The new technology, called network coding, cuts way back on the redundancy without sacrificing the smooth experience. Algorithms transform the data that makes up a video into a series of mathematical functions that can, if needed, be solved not just for that piece of the video, but also for different parts. This provides a form of backup that doesn’t rely on keeping complete copies of the data. Software at the data center could simply encode the data as it is stored and decode it as consumers request it.

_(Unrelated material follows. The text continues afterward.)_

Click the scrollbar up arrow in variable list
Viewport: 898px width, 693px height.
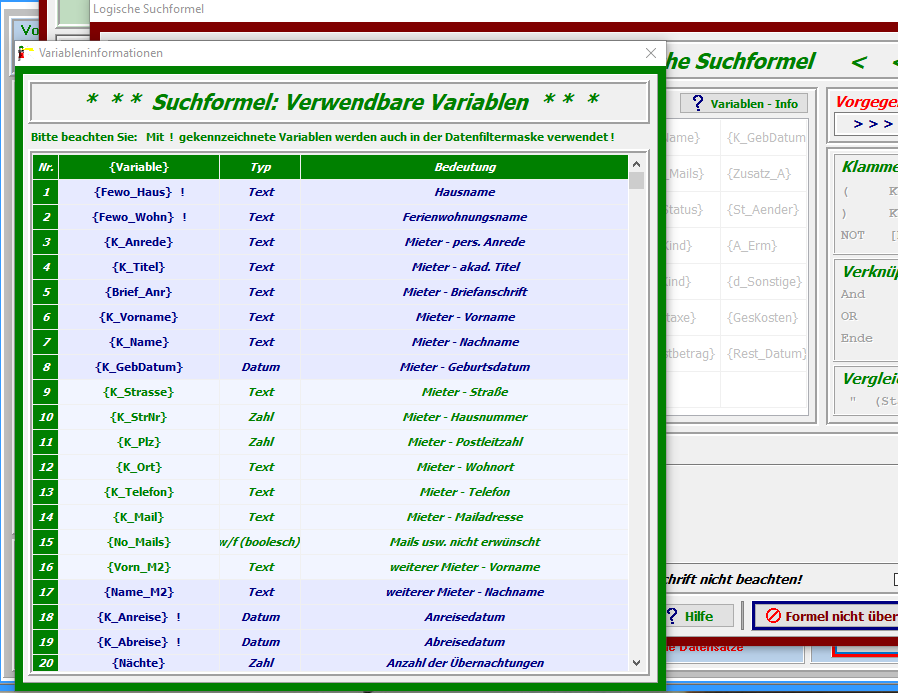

Médard’s group previously proposed a similar technique for boosting wireless bandwidth (see “A Bandwidth Breakthrough”). That technology deals with a different problem: wireless networks waste a lot of bandwidth on back-and-forth traffic to recover dropped portions of a signal, called packets. If mathematical functions describing those packets are sent in place of the packets themselves, it becomes unnecessary to re-send a dropped packet; a mobile device can solve for the missing packet with minimal processing. That technology, which improves capacity up to tenfold, is currently being licensed to wireless carriers, she says.

Between the electricity needed to power computers and the air conditioning required to cool them, data centers worldwide consume so much energy that by 2020 they will cause more greenhouse-gas emissions than global air travel, according to the consulting firm McKinsey.

Smarter software to manage them has already proved to be a huge boon (see “A New Net”). Many companies are building data centers that use renewable energy and smarter energy management systems (see “The Little Secrets Behind Apple’s Green Data Centers”). And there are a number of ways to make chips and software operate more efficiently (see “Rethinking Energy Use in Data Centers”). But network coding could make a big contribution by cutting down on the extra disk drives—each needing energy and cooling—that cloud storage providers now rely on to ensure reliability.

This is not the first time that network coding has been proposed for data centers. But past work was geared toward recovering lost data. In this case, Médard says, “we have considered the use of coding to improve performance under normal operating conditions, with enhanced reliability a natural by-product."